Boosting of antibodies after influenza vaccination. Influenza vaccine antigen binding antibody titers were measured by ELISA before and 14 d postvaccination in individuals who had been vaccinated the previous year (annual), and those who had skipped influenza vaccination for at least 3 years (skipped). (A) The relationship between the pre- and postvaccination antibody titers. (B) The relationship between fold increase in antibody titers and prevaccination titers. (C) A schematic outlining how preexisting MBCs and antibody titers may affect the recall response after seasonal influenza vaccination.

Figure 3.

Antibody responses to the head and stem of hemagglutinin (HA).
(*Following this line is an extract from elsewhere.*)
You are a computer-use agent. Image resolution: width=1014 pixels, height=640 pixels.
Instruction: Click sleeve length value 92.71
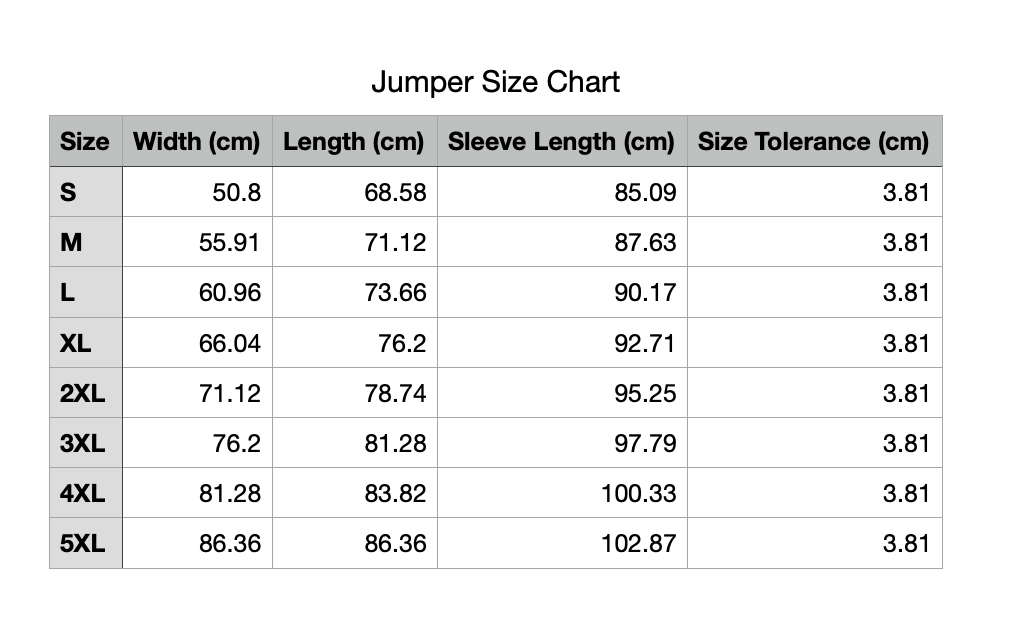[645, 343]
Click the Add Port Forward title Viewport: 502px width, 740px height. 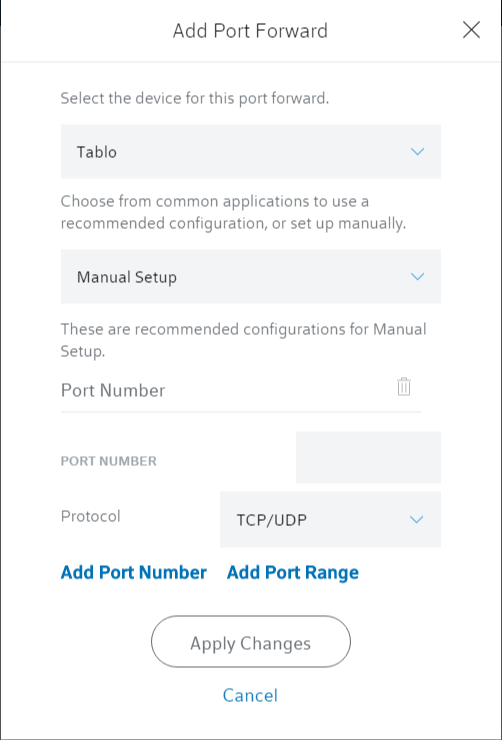(250, 31)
Boosting of HA head- and stem-specific antibodies following vaccination with inactivated H1N1 (from seasonal trivalent influenza vaccine [TIV], [A,D], high-dose H5N1 [ B,E], and low-dose H5N1 with adjuvant [C,F]). For H5N1 we use the data from the boost vaccination (see also Fig. 6). (A–C) Plot of post- versus prevaccination antibody titers. If antibody titers remain unchanged after vaccination, the data points would fall on the line with slope = 1 (dashed line). The best fit line (solid line, slope < 1) shows that there is more boosting when the initial titers are low. (D–F) Prevaccination immunity reduces the boost and the relationship is approximately linear on log-log plot. (Panels created with data from Ellebedy et al. 2014, .)

Figure 4.

Schematic for mathematical models to explain reduced boosting of antibody responses. (A) Schematic for the basic one-epitope model and its three modifications incorporating three different mechanisms: enhanced antibody-bound antigen clearance (ACM, in green), FcγR-mediated inhibition (FIM, in blue), and epitope masking (EMM, in orange). (B) The one-epitope model is extended to a two-epitope model by including one epitope on the head of HA (H) and one epitope on the stem of HA (S). Binding of head-specific antibody (A_H) and stem-specific antibody (A_S) defines four possible states of the antigen: free antigen with no antibody bound (HS), antigen bound by antibody to the head (OS), antigen bound by antibody to the stem (HO), and antigen bound by both antibodies (OO).

Figure 5.

Model discrimination. (A) Model predictions for the basic model and its modifications incorporating three different mechanisms: antigen clearance (ACM), Fc-receptor mediated inhibition of B-cell activation (FIM), and epitope masking (EMM). Using a two-epitope model, we predict how different levels of prevaccination head- and stem-specific antibodies affect the boosting of antibody titers to head and stem of HA. Ten different sets of various prevaccination head- and stem- antibody titers (imitating 10 different individuals) were used for prediction of the postvaccination fold boost in antibody titers. Responses to the head (red circle) and stem (blue triangle) in each individual are connected by a line. (B) The corresponding plots from three experimental studies. (C) Schematic illustrating how prevaccination memory B cells and antibody affect the responses to prime and boost vaccinations with novel pandemic H5N1. High prevaccination frequency of stem-specific memory B cells defines the primary response with a strong recall of stem-specific antibodies. However, increased titers of stem-specific antibodies after the first H5N1 vaccination suppress further boosting of stem-specific antibodies following the secondary vaccination. Instead, the newly generated antibodies after the second vaccination are predominantly head-specific.

Figure 6.

Boosting of antibody response to the stem of HA during prime vaccination with adjuvanted H5N1 vaccine and lack of boosting after the boost vaccination. Filled triangles and open triangles are the responses to the stem of HA after prime and boost vaccinations, respectively. Prevaccination immunity reduces the boost, and the relationship is approximately linear on log-log plot. (Figure created from data in Ellebedy et al. 2020.)